Fig. 5. — Effects of templates bearing HPMPC and HPMPA on DNA synthesis catalyzed by HIV-1 RT. Templates containing dCMP or HPMPC (top panel) or containing dAMP or HPMPA (bottom panel) were prepared and annealed to the indicated ³²P-labeled primers. These primers terminate one nucleotide prior to (P10 and P17), at (P13 and P18), or one nucleotide after (P14 and P19) the site of drug incorporation (marked with an “X”). The primer-template pairs were incubated with 200 μM dNTPs and 50 nM HIV-1 RT for 5 min at 37°C. The reaction products were recovered with magnetic beads and analyzed by phosphorimager analysis after separation on a 10% polyacrylamide gel. Lanes marked “Primer” show the position of each primer on the gel, and dideoxy sequencing reaction size markers are shown in lanes 10 to 13 of each gel.

DISCUSSION

Antiviral activity.

HPMPC and HPMPA are broad-spectrum antivirals active against dsDNA viruses and are particularly active in the form of their hexadecyloxypropyl (HDP) or octadecyloxyethyl (ODE) esters (16). One of these compounds, HDP-HPMPC (CMX001), is currently in phase II clinical trials for treatment of dsDNA virus infections. HDP-HPMPA and ODE-HPMPA were recently shown to be inhibitors of HIV-1 replication at low nanomolar concentrations (17). In this report, we show that the ODE esters of HPMPC, HPMPG, and HPMPDAP at low or subnanomolar concentrations are also inhibitors of HIV-1 replication in MT-2 cells. In contrast, ODE-HPMPT was devoid of activity against HIV-1; the latter results are consistent with those of De Clercq et al. (11), who found that HPMPT showed only weak activity against dsDNA viruses. Interestingly, replacing the 3-hydroxyl of ODE-HPMPA with a 3-methoxy group to yield ODE-MPMPA preserves the low nanomolar antiviral activity against HIV-1 but nearly eliminates the antiviral activity against dsDNA viruses characteristic of ODE-HPMPA (32). In PBMCs infected with NRTI-resistant HIV, some moderate (up to 5-fold) base-dependent increases in resistance of some mutant viruses were noted, but the appropriate plasma levels of these compounds are expected to be sufficient to allow successful treatment based on the human plasma drug levels noted in clinical trials performed with HDP-HPMPC (CMX001) and HDP-tenofovir (CMX157).

Mechanism of action.

Primer extension analysis using purified HIV-1 RT showed that HPMPCpp and HPMPApp can replace the natural nucleotides dCTP and dATP, respectively. The incorporation of either compound into the primer strand, however, slows elongation with pausing at specific positions, including the site of drug incorporation and a position three nucleotides away from the site of drug incorporation (Fig. 4). Interestingly, these two pause sites are also observed when entecavir, a 2′-deoxyguanosine analog, is incorporated into DNA by HIV-1 RT (12, 30). There were also some compound-specific pause sites observed in these reactions. For example, the incorporation of two consecutive molecules of HPMPC opposite a DNA template caused a profound block to further elongation (Fig. 4B). In contrast, two consecutive HPMPA incorporations did not result in this profound block; full-length extension was observed in these reactions (Fig. 4D). HPMPA incorporation did result in its own specific pause site, however, at a position 15 nucleotides away from the original primer terminus (Fig. 4C and D). The structural basis for this pausing remains to be determined.

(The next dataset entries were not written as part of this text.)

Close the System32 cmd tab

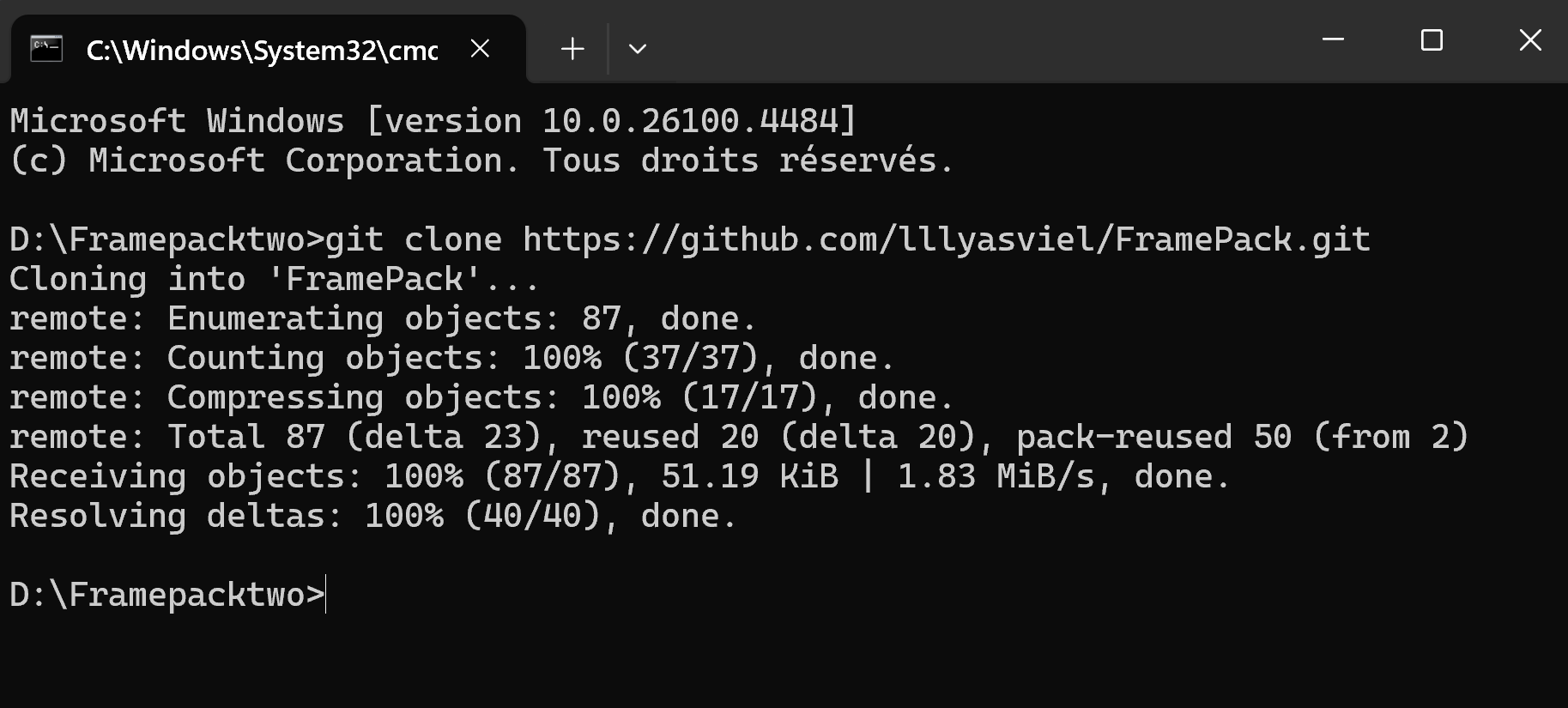(x=481, y=49)
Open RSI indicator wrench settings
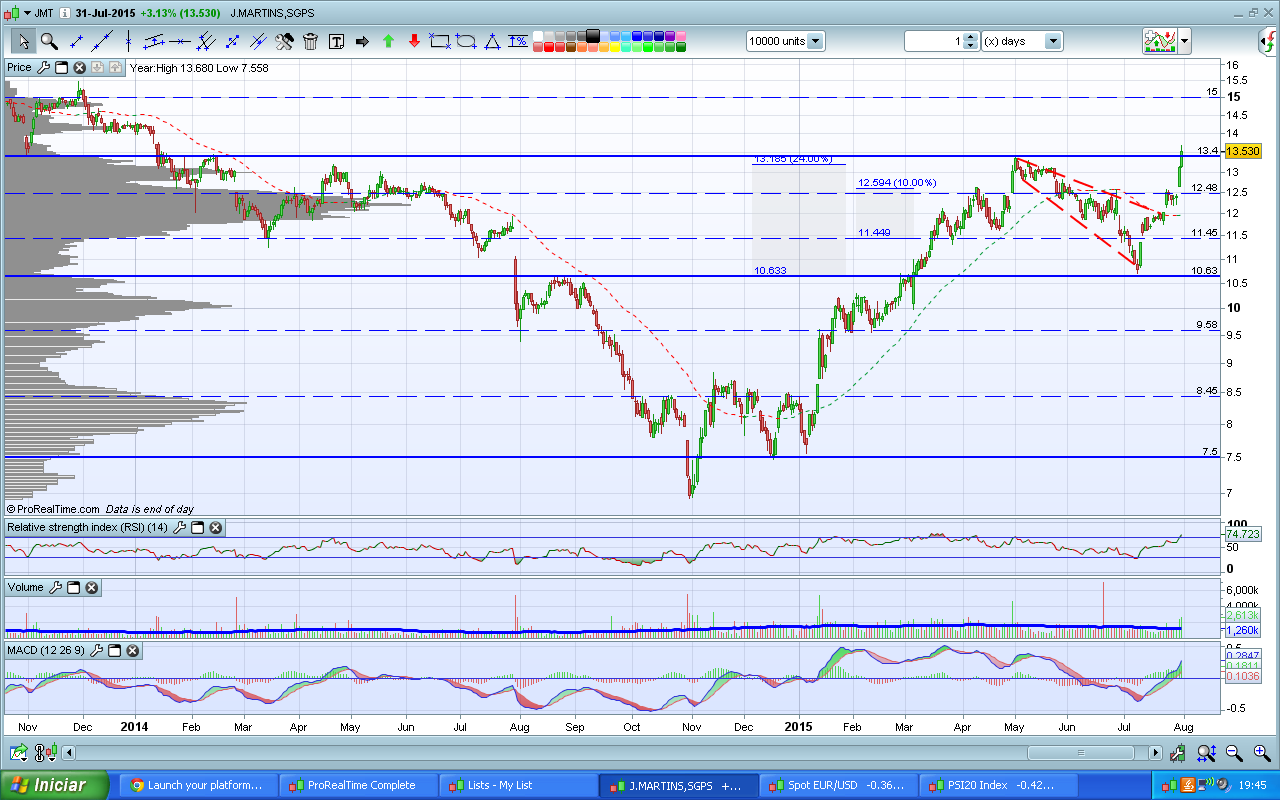The height and width of the screenshot is (800, 1280). click(180, 527)
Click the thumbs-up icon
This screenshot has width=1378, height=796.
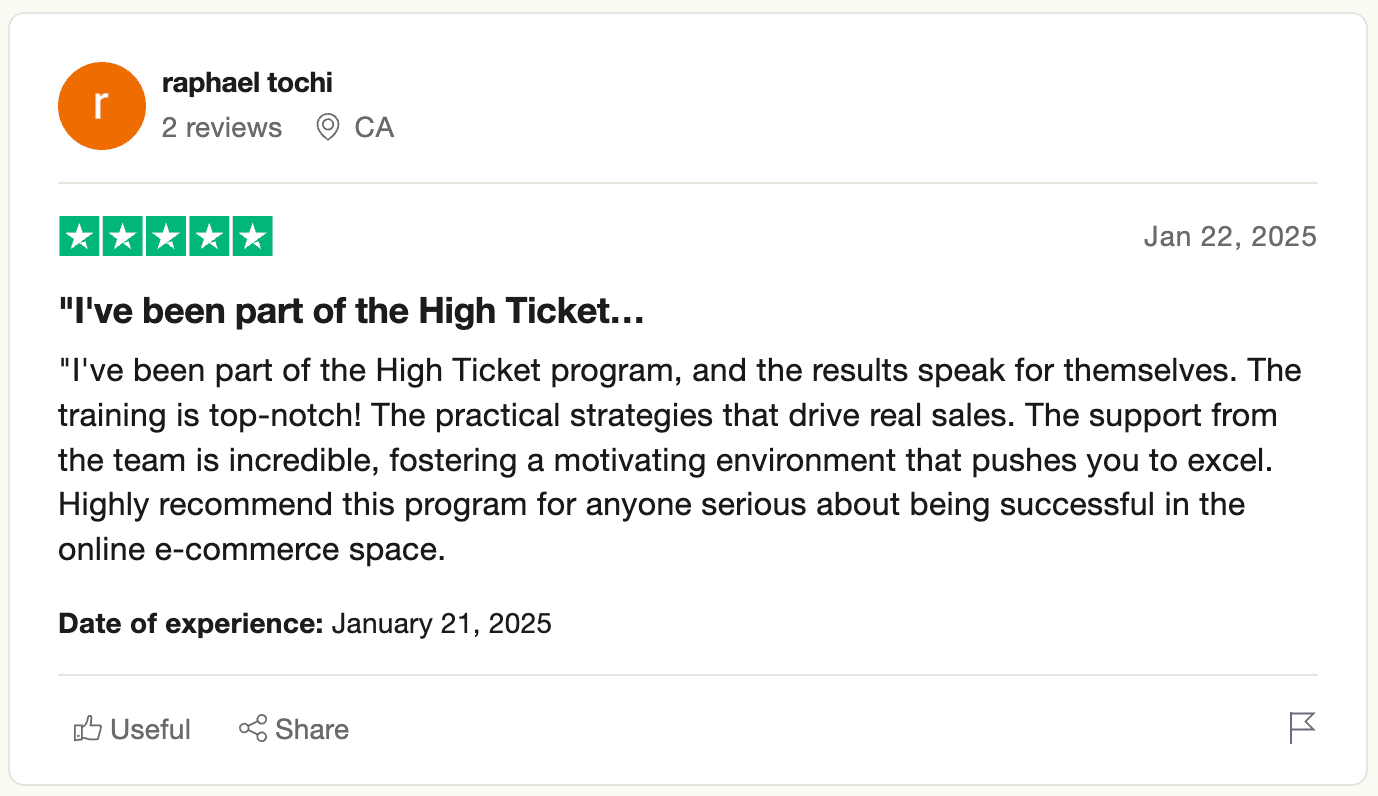[x=88, y=730]
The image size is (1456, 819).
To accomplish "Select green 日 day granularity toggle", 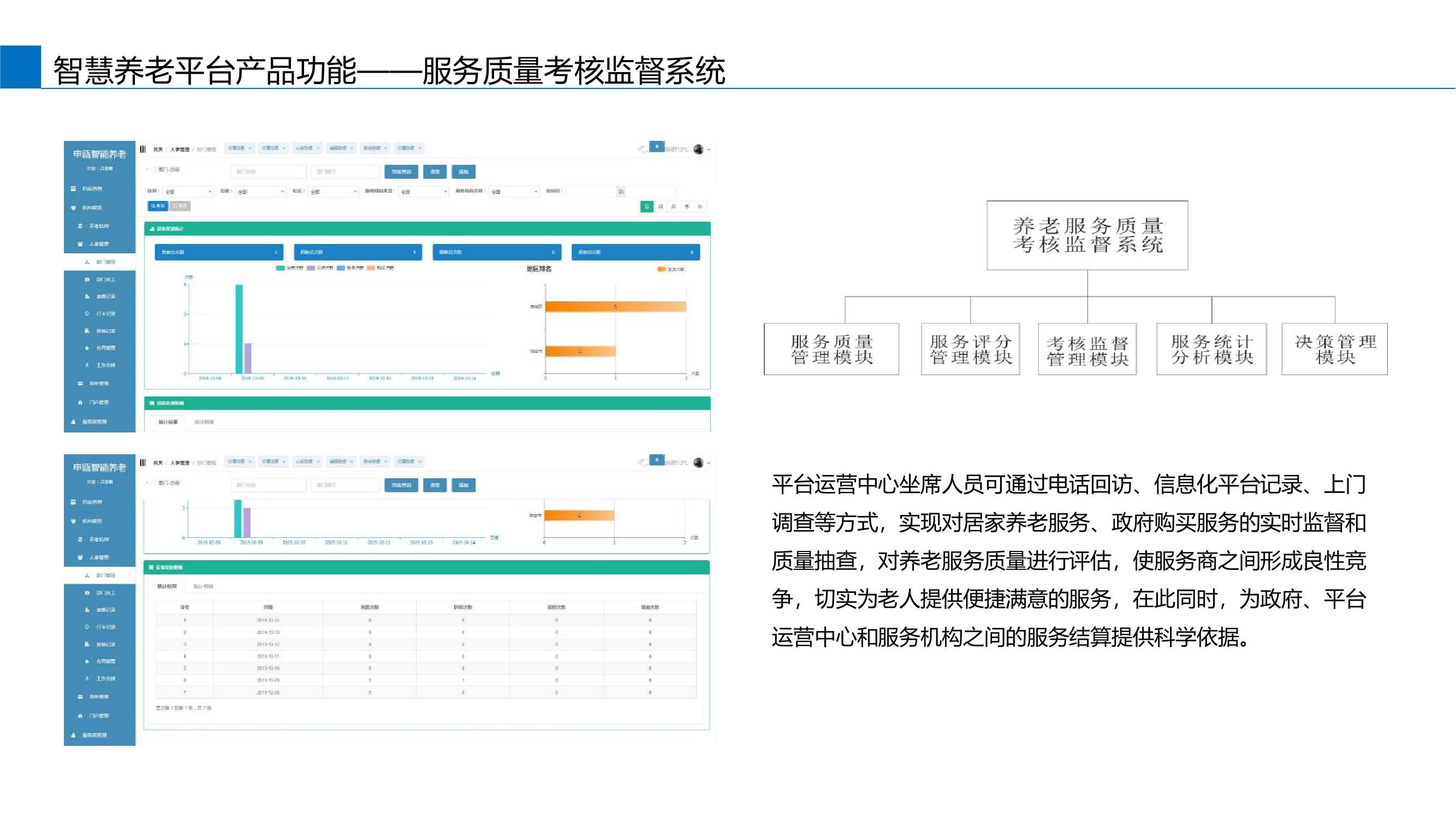I will [x=646, y=207].
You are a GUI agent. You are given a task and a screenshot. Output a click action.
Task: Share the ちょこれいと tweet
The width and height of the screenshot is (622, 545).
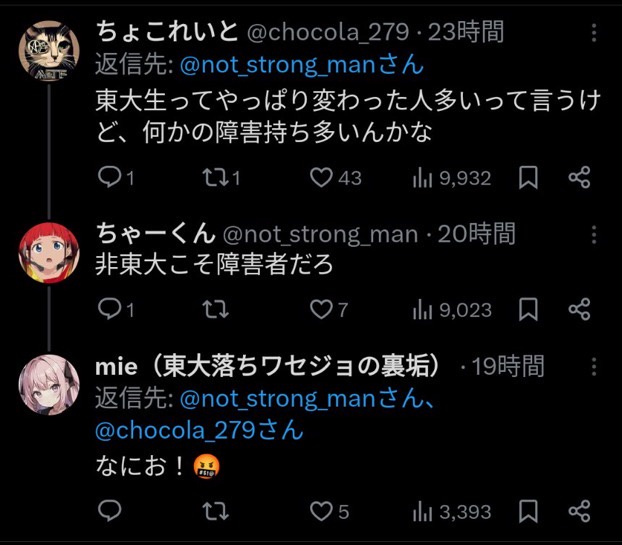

Although the incorporation of HPMPC or HPMPA into the DNA primer strand slows subsequent elongation, absolute chain termination does not occur. It is unclear from these studies, however, how efficiently HIV-1 RT utilizes HPMPCpp and HPMPApp in vivo compared with dCTP and dATP. Cherrington et al. (7) calculated a K_i value of 0.83 μM for HPMPCpp (relative to the K_m value of 0.14 μM for dCTP) against HIV-1 RT, and Frangeul et al. (13) used pre-steady-state kinetic analyses to estimate that the K_d (dissociation constant) for HPMPCpp was 23-fold higher than the K_d for dCTP (180 μM versus 7.9 μM, respectively). These observations suggest that these drugs are generally inefficient substrates for HIV-1 RT, with larger K_m values relative to those seen with the natural nucleotides. This would explain why the alkoxyalkyl ester prodrugs of HPMPC and HPMPA can inhibit HIV-1 in a T-lymphocyte cell culture (Table 1) whereas HPMPC and HPMPA cannot (4, 17, 27, 29). The alkoxyalkyl ester prodrugs are more effectively taken up by cells and produce higher concentrations of the intracellular active metabolites (1, 23). They can thus produce the levels of HPMPCpp and HPMPApp that are required for use by the HIV-1 RT.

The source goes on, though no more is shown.